> **What to work on**
Each record must be retyped word for word.

> **Collected data**
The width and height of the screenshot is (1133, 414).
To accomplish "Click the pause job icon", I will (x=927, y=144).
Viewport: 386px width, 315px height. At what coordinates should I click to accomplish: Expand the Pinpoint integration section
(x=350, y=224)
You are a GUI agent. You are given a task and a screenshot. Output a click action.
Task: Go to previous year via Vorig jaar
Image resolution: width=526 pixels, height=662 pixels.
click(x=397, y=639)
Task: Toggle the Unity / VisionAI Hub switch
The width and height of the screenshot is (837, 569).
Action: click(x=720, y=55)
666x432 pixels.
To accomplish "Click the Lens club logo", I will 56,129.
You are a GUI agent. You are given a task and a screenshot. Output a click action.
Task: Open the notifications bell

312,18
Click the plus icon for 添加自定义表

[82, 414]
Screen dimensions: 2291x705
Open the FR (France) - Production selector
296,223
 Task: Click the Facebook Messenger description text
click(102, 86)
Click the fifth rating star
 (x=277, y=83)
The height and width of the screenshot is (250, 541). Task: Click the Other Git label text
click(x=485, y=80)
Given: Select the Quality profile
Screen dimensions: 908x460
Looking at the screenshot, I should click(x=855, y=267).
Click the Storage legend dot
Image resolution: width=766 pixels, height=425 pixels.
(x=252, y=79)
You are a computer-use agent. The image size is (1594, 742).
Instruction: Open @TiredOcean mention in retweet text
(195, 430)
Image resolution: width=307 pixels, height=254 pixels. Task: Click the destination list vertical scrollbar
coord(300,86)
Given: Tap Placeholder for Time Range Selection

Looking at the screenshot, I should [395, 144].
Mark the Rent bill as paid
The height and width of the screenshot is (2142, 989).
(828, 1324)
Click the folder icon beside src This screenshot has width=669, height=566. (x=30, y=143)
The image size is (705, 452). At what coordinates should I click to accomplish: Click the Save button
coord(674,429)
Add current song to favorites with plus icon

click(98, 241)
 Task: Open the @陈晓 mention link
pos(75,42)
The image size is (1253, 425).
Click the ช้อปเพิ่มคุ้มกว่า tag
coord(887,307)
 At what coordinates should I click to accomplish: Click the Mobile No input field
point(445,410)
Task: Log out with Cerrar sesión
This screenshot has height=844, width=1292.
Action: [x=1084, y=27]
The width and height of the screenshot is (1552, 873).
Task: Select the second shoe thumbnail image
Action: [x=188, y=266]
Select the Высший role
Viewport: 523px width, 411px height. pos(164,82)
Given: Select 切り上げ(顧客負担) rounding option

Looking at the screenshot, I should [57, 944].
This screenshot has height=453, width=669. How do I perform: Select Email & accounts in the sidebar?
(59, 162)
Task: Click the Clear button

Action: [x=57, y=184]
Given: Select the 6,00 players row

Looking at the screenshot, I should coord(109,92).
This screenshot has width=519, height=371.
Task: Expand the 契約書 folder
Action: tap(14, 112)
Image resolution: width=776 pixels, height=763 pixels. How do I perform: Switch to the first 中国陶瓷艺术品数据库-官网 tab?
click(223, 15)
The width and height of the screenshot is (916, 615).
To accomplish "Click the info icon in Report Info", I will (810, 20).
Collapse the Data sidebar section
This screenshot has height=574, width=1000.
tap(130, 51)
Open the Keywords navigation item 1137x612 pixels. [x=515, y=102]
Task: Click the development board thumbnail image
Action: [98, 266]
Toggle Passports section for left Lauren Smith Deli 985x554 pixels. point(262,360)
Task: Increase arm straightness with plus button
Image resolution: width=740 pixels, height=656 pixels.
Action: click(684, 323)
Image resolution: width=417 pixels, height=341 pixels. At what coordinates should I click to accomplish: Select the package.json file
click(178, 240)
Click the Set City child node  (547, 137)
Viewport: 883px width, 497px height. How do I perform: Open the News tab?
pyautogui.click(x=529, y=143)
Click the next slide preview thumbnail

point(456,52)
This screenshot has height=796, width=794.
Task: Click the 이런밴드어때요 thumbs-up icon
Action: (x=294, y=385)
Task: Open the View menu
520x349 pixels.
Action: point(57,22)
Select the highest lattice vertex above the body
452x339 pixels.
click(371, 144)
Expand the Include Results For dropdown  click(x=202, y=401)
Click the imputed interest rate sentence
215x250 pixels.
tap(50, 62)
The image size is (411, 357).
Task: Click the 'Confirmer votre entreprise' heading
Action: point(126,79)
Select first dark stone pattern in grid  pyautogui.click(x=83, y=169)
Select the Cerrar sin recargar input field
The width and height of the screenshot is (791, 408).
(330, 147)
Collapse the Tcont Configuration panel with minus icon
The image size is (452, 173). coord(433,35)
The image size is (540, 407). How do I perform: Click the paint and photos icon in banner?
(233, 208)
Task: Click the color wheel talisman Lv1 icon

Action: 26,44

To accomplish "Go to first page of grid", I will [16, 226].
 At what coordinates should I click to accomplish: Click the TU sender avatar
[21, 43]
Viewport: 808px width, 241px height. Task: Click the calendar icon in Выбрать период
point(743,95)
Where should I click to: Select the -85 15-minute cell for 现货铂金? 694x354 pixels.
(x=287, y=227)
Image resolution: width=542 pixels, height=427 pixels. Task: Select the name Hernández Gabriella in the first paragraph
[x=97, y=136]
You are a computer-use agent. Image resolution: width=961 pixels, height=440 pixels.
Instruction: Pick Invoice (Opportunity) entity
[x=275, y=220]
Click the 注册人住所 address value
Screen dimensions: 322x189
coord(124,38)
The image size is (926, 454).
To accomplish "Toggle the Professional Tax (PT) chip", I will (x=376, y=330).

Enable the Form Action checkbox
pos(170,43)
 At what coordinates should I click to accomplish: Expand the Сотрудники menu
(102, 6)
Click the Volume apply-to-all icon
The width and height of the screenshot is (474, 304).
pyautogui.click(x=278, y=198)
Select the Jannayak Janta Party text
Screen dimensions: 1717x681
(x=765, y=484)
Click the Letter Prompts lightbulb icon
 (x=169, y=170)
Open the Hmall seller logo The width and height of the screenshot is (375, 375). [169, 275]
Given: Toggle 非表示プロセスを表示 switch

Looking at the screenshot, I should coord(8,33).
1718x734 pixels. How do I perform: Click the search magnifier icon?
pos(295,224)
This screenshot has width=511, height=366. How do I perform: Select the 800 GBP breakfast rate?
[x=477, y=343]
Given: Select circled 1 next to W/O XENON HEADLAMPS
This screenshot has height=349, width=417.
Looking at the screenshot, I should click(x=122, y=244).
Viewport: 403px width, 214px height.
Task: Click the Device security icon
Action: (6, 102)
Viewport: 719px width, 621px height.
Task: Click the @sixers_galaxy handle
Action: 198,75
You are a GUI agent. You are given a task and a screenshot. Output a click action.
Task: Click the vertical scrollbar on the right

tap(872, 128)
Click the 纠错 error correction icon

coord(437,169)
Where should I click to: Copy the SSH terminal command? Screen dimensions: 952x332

> **Solution to the problem**
The width and height of the screenshot is (1133, 414).
To accomplish "Click the pause job icon", I will (x=927, y=144).
Viewport: 386px width, 315px height. At what coordinates should I click to accomplish: Expand the Pinpoint integration section
(x=350, y=224)
You are a GUI agent. You are given a task and a screenshot. Output a click action.
Task: Go to previous year via Vorig jaar
Image resolution: width=526 pixels, height=662 pixels.
click(x=397, y=639)
Task: Toggle the Unity / VisionAI Hub switch
The width and height of the screenshot is (837, 569).
Action: click(x=720, y=55)
666x432 pixels.
To accomplish "Click the Lens club logo", I will 56,129.
You are a GUI agent. You are given a task and a screenshot. Output a click action.
Task: Open the notifications bell

312,18
Click the plus icon for 添加自定义表

[82, 414]
Screen dimensions: 2291x705
Open the FR (France) - Production selector
296,223
 Task: Click the Facebook Messenger description text
click(102, 86)
Click the fifth rating star
 (x=277, y=83)
The height and width of the screenshot is (250, 541). Task: Click the Other Git label text
click(x=485, y=80)
Given: Select the Quality profile
Screen dimensions: 908x460
Looking at the screenshot, I should click(x=855, y=267).
Click the Storage legend dot
Image resolution: width=766 pixels, height=425 pixels.
(x=252, y=79)
You are a computer-use agent. The image size is (1594, 742).
Instruction: Open @TiredOcean mention in retweet text
(195, 430)
Image resolution: width=307 pixels, height=254 pixels. Task: Click the destination list vertical scrollbar
coord(300,86)
Given: Tap Placeholder for Time Range Selection

Looking at the screenshot, I should [395, 144].
Mark the Rent bill as paid
The height and width of the screenshot is (2142, 989).
(828, 1324)
Click the folder icon beside src This screenshot has width=669, height=566. (x=30, y=143)
The image size is (705, 452). At what coordinates should I click to accomplish: Click the Save button
coord(674,429)
Add current song to favorites with plus icon

click(98, 241)
 Task: Open the @陈晓 mention link
pos(75,42)
The image size is (1253, 425).
Click the ช้อปเพิ่มคุ้มกว่า tag
coord(887,307)
 At what coordinates should I click to accomplish: Click the Mobile No input field
point(445,410)
Task: Log out with Cerrar sesión
This screenshot has height=844, width=1292.
Action: [x=1084, y=27]
The width and height of the screenshot is (1552, 873).
Task: Select the second shoe thumbnail image
Action: [x=188, y=266]
Select the Высший role
Viewport: 523px width, 411px height. pos(164,82)
Given: Select 切り上げ(顧客負担) rounding option

Looking at the screenshot, I should [57, 944].
This screenshot has height=453, width=669. How do I perform: Select Email & accounts in the sidebar?
(59, 162)
Task: Click the Clear button

Action: [x=57, y=184]
Given: Select the 6,00 players row

Looking at the screenshot, I should coord(109,92).
This screenshot has width=519, height=371.
Task: Expand the 契約書 folder
Action: tap(14, 112)
Image resolution: width=776 pixels, height=763 pixels. How do I perform: Switch to the first 中国陶瓷艺术品数据库-官网 tab?
click(223, 15)
The width and height of the screenshot is (916, 615).
To accomplish "Click the info icon in Report Info", I will (810, 20).
Collapse the Data sidebar section
This screenshot has height=574, width=1000.
tap(130, 51)
Open the Keywords navigation item 1137x612 pixels. [x=515, y=102]
Task: Click the development board thumbnail image
Action: [98, 266]
Toggle Passports section for left Lauren Smith Deli 985x554 pixels. point(262,360)
Task: Increase arm straightness with plus button
Image resolution: width=740 pixels, height=656 pixels.
Action: click(684, 323)
Image resolution: width=417 pixels, height=341 pixels. At what coordinates should I click to accomplish: Select the package.json file
click(178, 240)
Click the Set City child node  (547, 137)
Viewport: 883px width, 497px height. How do I perform: Open the News tab?
pyautogui.click(x=529, y=143)
Click the next slide preview thumbnail

point(456,52)
This screenshot has height=796, width=794.
Task: Click the 이런밴드어때요 thumbs-up icon
Action: (x=294, y=385)
Task: Open the View menu
520x349 pixels.
Action: point(57,22)
Select the highest lattice vertex above the body
452x339 pixels.
click(371, 144)
Expand the Include Results For dropdown  click(x=202, y=401)
Click the imputed interest rate sentence
215x250 pixels.
tap(50, 62)
The image size is (411, 357).
Task: Click the 'Confirmer votre entreprise' heading
Action: point(126,79)
Select first dark stone pattern in grid  pyautogui.click(x=83, y=169)
Select the Cerrar sin recargar input field
The width and height of the screenshot is (791, 408).
(330, 147)
Collapse the Tcont Configuration panel with minus icon
The image size is (452, 173). coord(433,35)
The image size is (540, 407). How do I perform: Click the paint and photos icon in banner?
(233, 208)
Task: Click the color wheel talisman Lv1 icon

Action: 26,44

To accomplish "Go to first page of grid", I will [16, 226].
 At what coordinates should I click to accomplish: Click the TU sender avatar
[21, 43]
Viewport: 808px width, 241px height. Task: Click the calendar icon in Выбрать период
point(743,95)
Where should I click to: Select the -85 15-minute cell for 现货铂金? 694x354 pixels.
(x=287, y=227)
Image resolution: width=542 pixels, height=427 pixels. Task: Select the name Hernández Gabriella in the first paragraph
[x=97, y=136]
You are a computer-use agent. Image resolution: width=961 pixels, height=440 pixels.
Instruction: Pick Invoice (Opportunity) entity
[x=275, y=220]
Click the 注册人住所 address value
Screen dimensions: 322x189
coord(124,38)
The image size is (926, 454).
To accomplish "Toggle the Professional Tax (PT) chip", I will (x=376, y=330).

Enable the Form Action checkbox
pos(170,43)
 At what coordinates should I click to accomplish: Expand the Сотрудники menu
(102, 6)
Click the Volume apply-to-all icon
The width and height of the screenshot is (474, 304).
pyautogui.click(x=278, y=198)
Select the Jannayak Janta Party text
Screen dimensions: 1717x681
(x=765, y=484)
Click the Letter Prompts lightbulb icon
 (x=169, y=170)
Open the Hmall seller logo The width and height of the screenshot is (375, 375). [169, 275]
Given: Toggle 非表示プロセスを表示 switch

Looking at the screenshot, I should coord(8,33).
1718x734 pixels. How do I perform: Click the search magnifier icon?
pos(295,224)
This screenshot has width=511, height=366. How do I perform: Select the 800 GBP breakfast rate?
[x=477, y=343]
Given: Select circled 1 next to W/O XENON HEADLAMPS
This screenshot has height=349, width=417.
Looking at the screenshot, I should click(x=122, y=244).
Viewport: 403px width, 214px height.
Task: Click the Device security icon
Action: (6, 102)
Viewport: 719px width, 621px height.
Task: Click the @sixers_galaxy handle
Action: 198,75
You are a GUI agent. You are given a task and a screenshot. Output a click action.
Task: Click the vertical scrollbar on the right

tap(872, 128)
Click the 纠错 error correction icon

coord(437,169)
Where should I click to: Copy the SSH terminal command? Screen dimensions: 952x332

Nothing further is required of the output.